+++ QUOTED TEXT +++
Cant see how anybody could disagree surely?


----------



## chris661 (May 31, 2012)

Birchy said:



			If any player in the group continues timing while letting a group through and then calls time just after you start searching again then he is bang out of order and i would tell him as well. Your allowed 5 mins searching time and as far as im concerned that only applies to the time you are actually searching for the ball.
		
Click to expand...

You are allowed 5 minutes from when the player starts searching, from reading the replies so far it would seem that there is no scope to stop the search to let someone through so unfortunately it is tough.


----------



## bladeplayer (May 31, 2012)

bobmac said:



			Are we even agreed that common sense would say the 5 minute clock SHOULD stop when the players stopped looking and started again when the search resumed ?
		
Click to expand...




Birchy said:



			Cant see how anybody could disagree surely?
		
Click to expand...

I agree with you in principal Bob/ Birchy but are you saying players should KNOWINGLY be allowed bend the rules ..


----------



## Birchy (May 31, 2012)

If people are going to try and screw me on a technicality like that rather than winning playing golf then i wouldnt let the group behind play through. If ive only got 5 minutes then balls to anybody else!


----------



## chris661 (May 31, 2012)

Birchy said:



			If people are going to try and screw me on a technicality like that rather than winning playing golf then i wouldnt let the group behind play through. If ive only got 5 minutes then balls to anybody else!
		
Click to expand...

Ahh, but all the rules of golf are mere technicalities. So which other ones would you ignore then?


----------



## chrisd (May 31, 2012)

Birchy said:



			If people are going to try and screw me on a technicality like that rather than winning playing golf then i wouldnt let the group behind play through. If ive only got 5 minutes then balls to anybody else!
		
Click to expand...


But then, what other rules of the game would you bend/break if you didn't like them?


----------



## Colin L (May 31, 2012)
+++ SUPPLIED DATA +++
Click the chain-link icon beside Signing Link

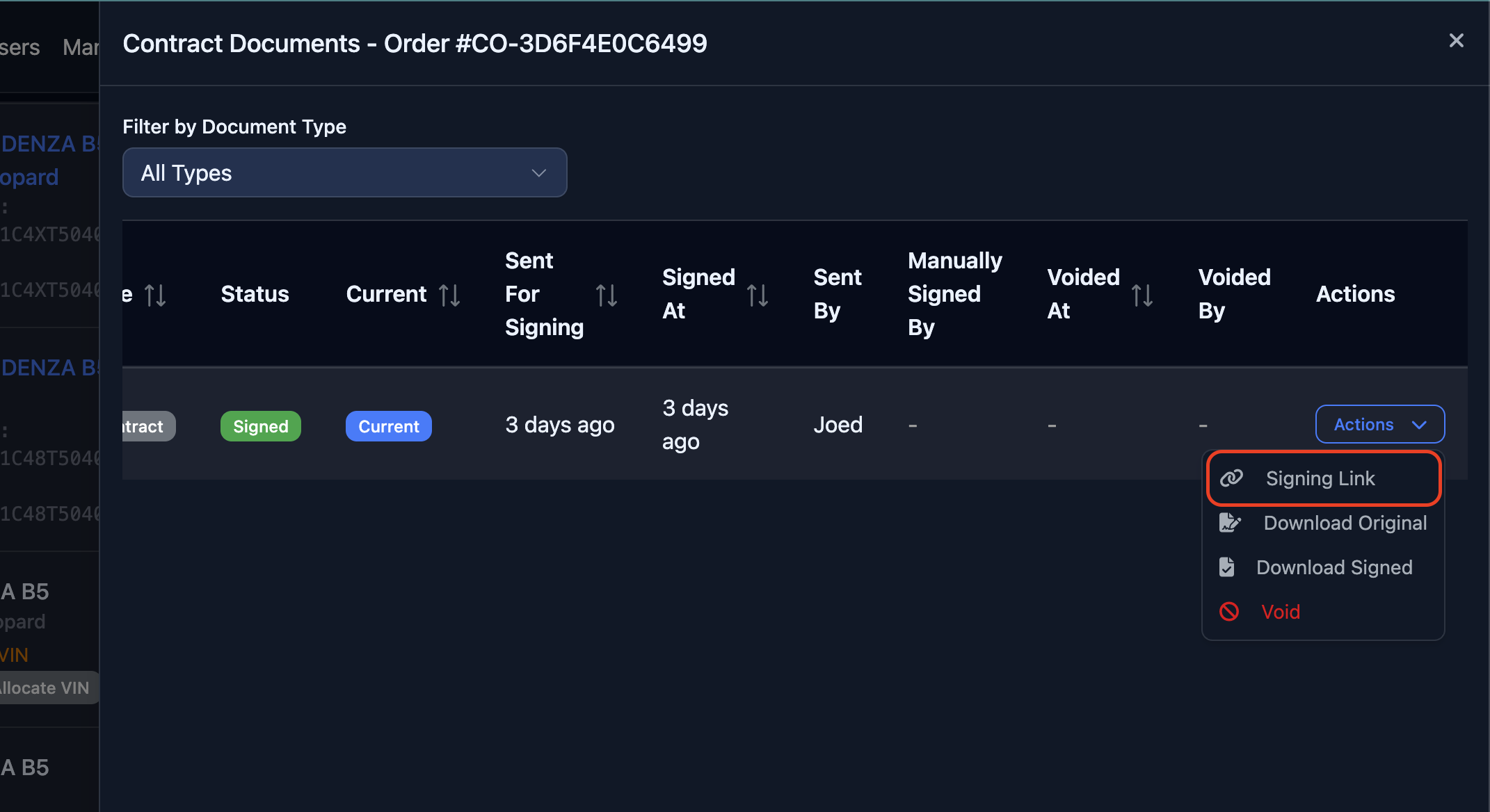tap(1231, 478)
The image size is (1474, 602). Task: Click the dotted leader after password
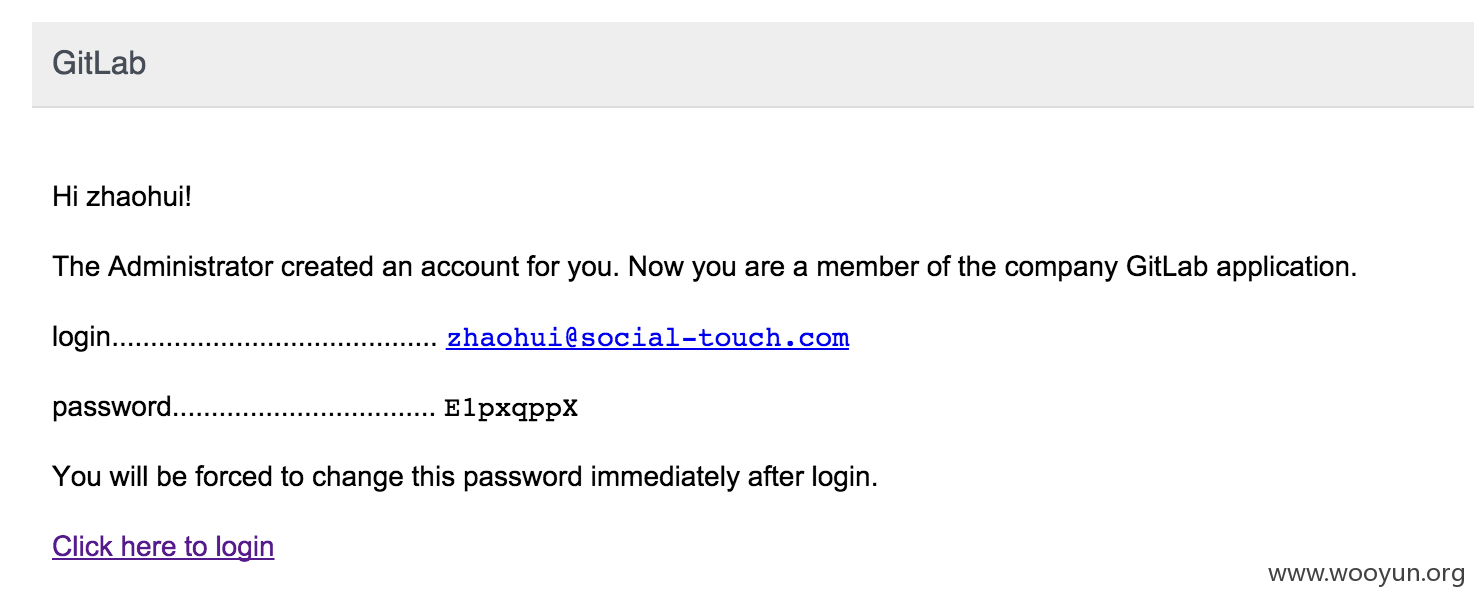304,411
+++
** EXERCISE PROMPT **
In the golf forum thread, according to chris661's May 31, 2012 post quoting Birchy, the 5 minutes of search time are counted from when? The listing is separate material, unrelated to the golf forum thread.

** OUTPUT FOR THIS TASK **
From when the player starts searching.